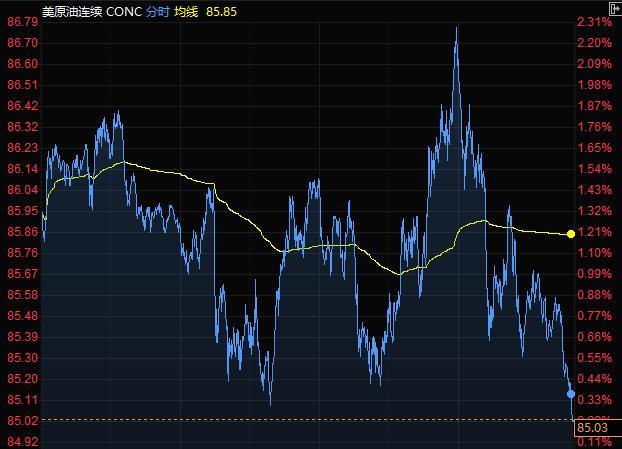The height and width of the screenshot is (449, 622).
Task: Click the 2.09% percentage axis label
Action: coord(594,64)
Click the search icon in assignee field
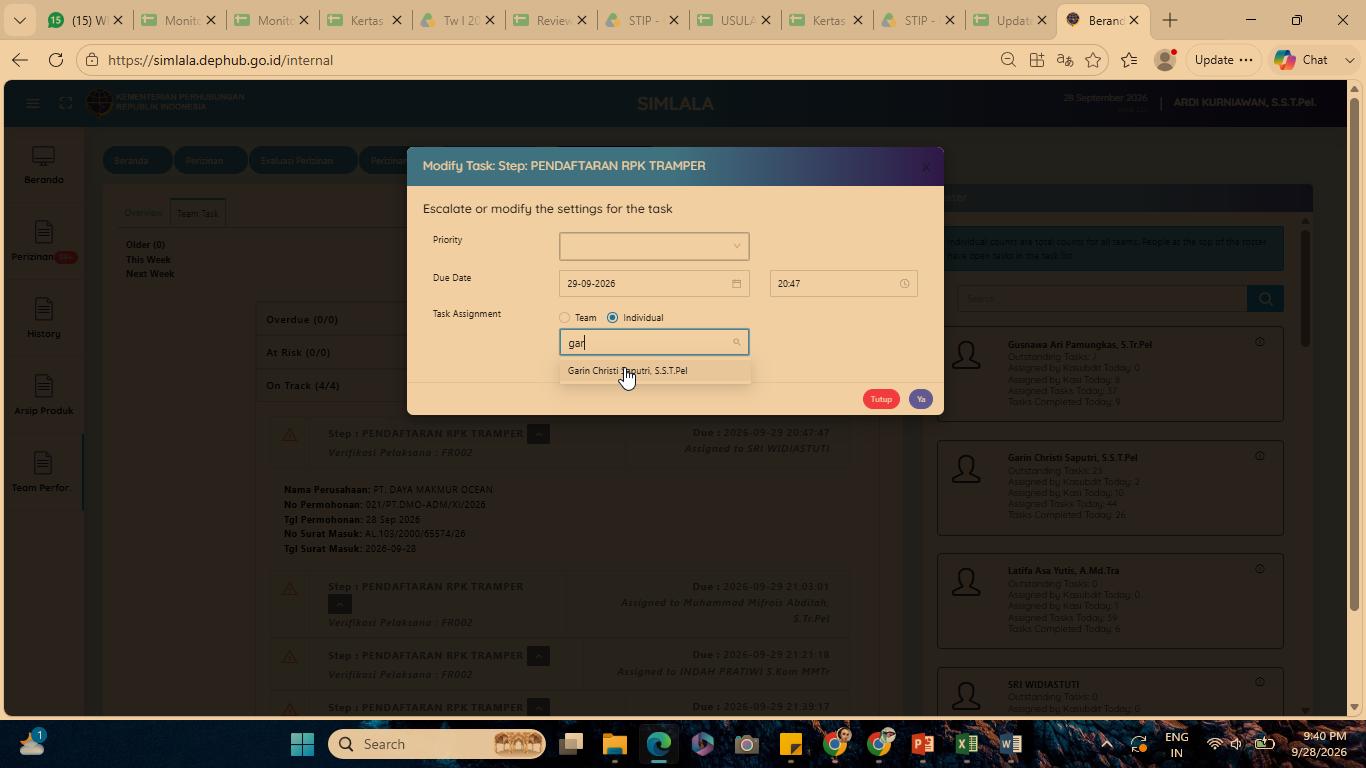 (737, 343)
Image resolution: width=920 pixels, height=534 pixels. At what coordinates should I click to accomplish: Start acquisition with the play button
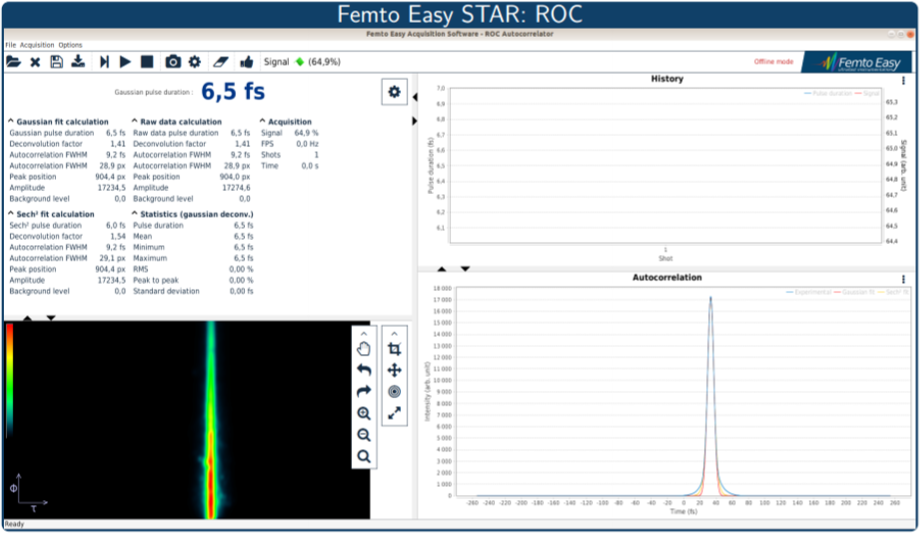125,62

····················

TASK STATEMENT:
Copy out every line of the listing above word for word, leaving out the pictures.

THE REPLY:
The height and width of the screenshot is (449, 622).
Task: Click the 2.09% percentage axis label
Action: coord(594,64)
Click the search icon in assignee field
 (737, 343)
Image resolution: width=920 pixels, height=534 pixels. At what coordinates should I click to accomplish: Start acquisition with the play button
125,62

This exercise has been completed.